[Dataset entries]
((

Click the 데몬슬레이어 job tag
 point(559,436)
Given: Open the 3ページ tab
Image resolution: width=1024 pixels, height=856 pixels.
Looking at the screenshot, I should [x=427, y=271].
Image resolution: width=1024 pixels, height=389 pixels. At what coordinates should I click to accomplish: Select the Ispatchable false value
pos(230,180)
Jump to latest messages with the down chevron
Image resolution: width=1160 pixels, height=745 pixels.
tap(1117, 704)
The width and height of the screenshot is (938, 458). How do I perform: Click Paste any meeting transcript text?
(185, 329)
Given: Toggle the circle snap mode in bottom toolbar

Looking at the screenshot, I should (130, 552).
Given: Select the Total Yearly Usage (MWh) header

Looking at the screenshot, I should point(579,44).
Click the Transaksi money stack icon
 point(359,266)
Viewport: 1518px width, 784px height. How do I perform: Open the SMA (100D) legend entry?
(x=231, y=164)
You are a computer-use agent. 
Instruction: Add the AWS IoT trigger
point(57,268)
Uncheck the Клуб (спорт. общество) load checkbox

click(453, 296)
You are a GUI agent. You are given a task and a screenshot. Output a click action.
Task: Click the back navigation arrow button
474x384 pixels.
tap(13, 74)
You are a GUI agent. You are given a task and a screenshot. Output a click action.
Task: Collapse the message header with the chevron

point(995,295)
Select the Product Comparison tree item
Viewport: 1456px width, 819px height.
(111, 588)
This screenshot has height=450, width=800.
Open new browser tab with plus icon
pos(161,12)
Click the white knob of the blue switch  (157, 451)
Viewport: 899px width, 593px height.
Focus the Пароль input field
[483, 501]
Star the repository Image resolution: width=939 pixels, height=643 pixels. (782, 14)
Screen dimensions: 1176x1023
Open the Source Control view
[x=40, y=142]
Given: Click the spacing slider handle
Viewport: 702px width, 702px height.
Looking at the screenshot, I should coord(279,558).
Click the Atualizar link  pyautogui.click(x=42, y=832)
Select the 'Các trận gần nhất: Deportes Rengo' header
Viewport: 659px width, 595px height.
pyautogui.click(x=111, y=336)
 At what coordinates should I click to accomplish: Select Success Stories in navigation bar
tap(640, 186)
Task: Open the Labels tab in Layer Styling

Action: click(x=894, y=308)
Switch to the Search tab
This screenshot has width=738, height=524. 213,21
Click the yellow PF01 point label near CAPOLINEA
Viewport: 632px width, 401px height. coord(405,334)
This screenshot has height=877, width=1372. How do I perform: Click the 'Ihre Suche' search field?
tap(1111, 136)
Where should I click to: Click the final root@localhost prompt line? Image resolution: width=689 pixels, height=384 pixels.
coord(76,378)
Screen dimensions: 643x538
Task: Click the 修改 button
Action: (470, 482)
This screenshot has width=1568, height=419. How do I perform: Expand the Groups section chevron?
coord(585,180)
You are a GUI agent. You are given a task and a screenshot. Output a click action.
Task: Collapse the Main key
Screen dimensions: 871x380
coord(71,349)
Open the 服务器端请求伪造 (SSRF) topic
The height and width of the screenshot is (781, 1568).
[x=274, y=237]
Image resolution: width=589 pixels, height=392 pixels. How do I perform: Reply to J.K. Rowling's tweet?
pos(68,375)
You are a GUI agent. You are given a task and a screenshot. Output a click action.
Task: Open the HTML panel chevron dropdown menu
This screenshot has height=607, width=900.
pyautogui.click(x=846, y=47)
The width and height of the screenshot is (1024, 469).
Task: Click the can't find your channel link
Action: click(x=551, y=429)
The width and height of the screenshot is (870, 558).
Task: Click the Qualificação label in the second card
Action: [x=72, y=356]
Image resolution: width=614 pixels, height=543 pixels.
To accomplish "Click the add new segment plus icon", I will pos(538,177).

))

▶ [Assigned task]: Retyping every line above exactly is all that is needed.

▶ [Written response]:
Click the 데몬슬레이어 job tag
 point(559,436)
Given: Open the 3ページ tab
Image resolution: width=1024 pixels, height=856 pixels.
Looking at the screenshot, I should [x=427, y=271].
Image resolution: width=1024 pixels, height=389 pixels. At what coordinates should I click to accomplish: Select the Ispatchable false value
pos(230,180)
Jump to latest messages with the down chevron
Image resolution: width=1160 pixels, height=745 pixels.
tap(1117, 704)
The width and height of the screenshot is (938, 458). How do I perform: Click Paste any meeting transcript text?
(185, 329)
Given: Toggle the circle snap mode in bottom toolbar

Looking at the screenshot, I should (130, 552).
Given: Select the Total Yearly Usage (MWh) header

Looking at the screenshot, I should point(579,44).
Click the Transaksi money stack icon
 point(359,266)
Viewport: 1518px width, 784px height. How do I perform: Open the SMA (100D) legend entry?
(x=231, y=164)
You are a computer-use agent. 
Instruction: Add the AWS IoT trigger
point(57,268)
Uncheck the Клуб (спорт. общество) load checkbox

click(453, 296)
You are a GUI agent. You are given a task and a screenshot. Output a click action.
Task: Click the back navigation arrow button
474x384 pixels.
tap(13, 74)
You are a GUI agent. You are given a task and a screenshot. Output a click action.
Task: Collapse the message header with the chevron

point(995,295)
Select the Product Comparison tree item
Viewport: 1456px width, 819px height.
(111, 588)
This screenshot has height=450, width=800.
Open new browser tab with plus icon
pos(161,12)
Click the white knob of the blue switch  (157, 451)
Viewport: 899px width, 593px height.
Focus the Пароль input field
[483, 501]
Star the repository Image resolution: width=939 pixels, height=643 pixels. (782, 14)
Screen dimensions: 1176x1023
Open the Source Control view
[x=40, y=142]
Given: Click the spacing slider handle
Viewport: 702px width, 702px height.
Looking at the screenshot, I should coord(279,558).
Click the Atualizar link  pyautogui.click(x=42, y=832)
Select the 'Các trận gần nhất: Deportes Rengo' header
Viewport: 659px width, 595px height.
pyautogui.click(x=111, y=336)
 At what coordinates should I click to accomplish: Select Success Stories in navigation bar
tap(640, 186)
Task: Open the Labels tab in Layer Styling

Action: click(x=894, y=308)
Switch to the Search tab
This screenshot has width=738, height=524. 213,21
Click the yellow PF01 point label near CAPOLINEA
Viewport: 632px width, 401px height. coord(405,334)
This screenshot has height=877, width=1372. How do I perform: Click the 'Ihre Suche' search field?
tap(1111, 136)
Where should I click to: Click the final root@localhost prompt line? Image resolution: width=689 pixels, height=384 pixels.
coord(76,378)
Screen dimensions: 643x538
Task: Click the 修改 button
Action: (470, 482)
This screenshot has width=1568, height=419. How do I perform: Expand the Groups section chevron?
coord(585,180)
You are a GUI agent. You are given a task and a screenshot. Output a click action.
Task: Collapse the Main key
Screen dimensions: 871x380
coord(71,349)
Open the 服务器端请求伪造 (SSRF) topic
The height and width of the screenshot is (781, 1568).
[x=274, y=237]
Image resolution: width=589 pixels, height=392 pixels. How do I perform: Reply to J.K. Rowling's tweet?
pos(68,375)
You are a GUI agent. You are given a task and a screenshot. Output a click action.
Task: Open the HTML panel chevron dropdown menu
This screenshot has height=607, width=900.
pyautogui.click(x=846, y=47)
The width and height of the screenshot is (1024, 469).
Task: Click the can't find your channel link
Action: click(x=551, y=429)
The width and height of the screenshot is (870, 558).
Task: Click the Qualificação label in the second card
Action: [x=72, y=356]
Image resolution: width=614 pixels, height=543 pixels.
To accomplish "Click the add new segment plus icon", I will pos(538,177).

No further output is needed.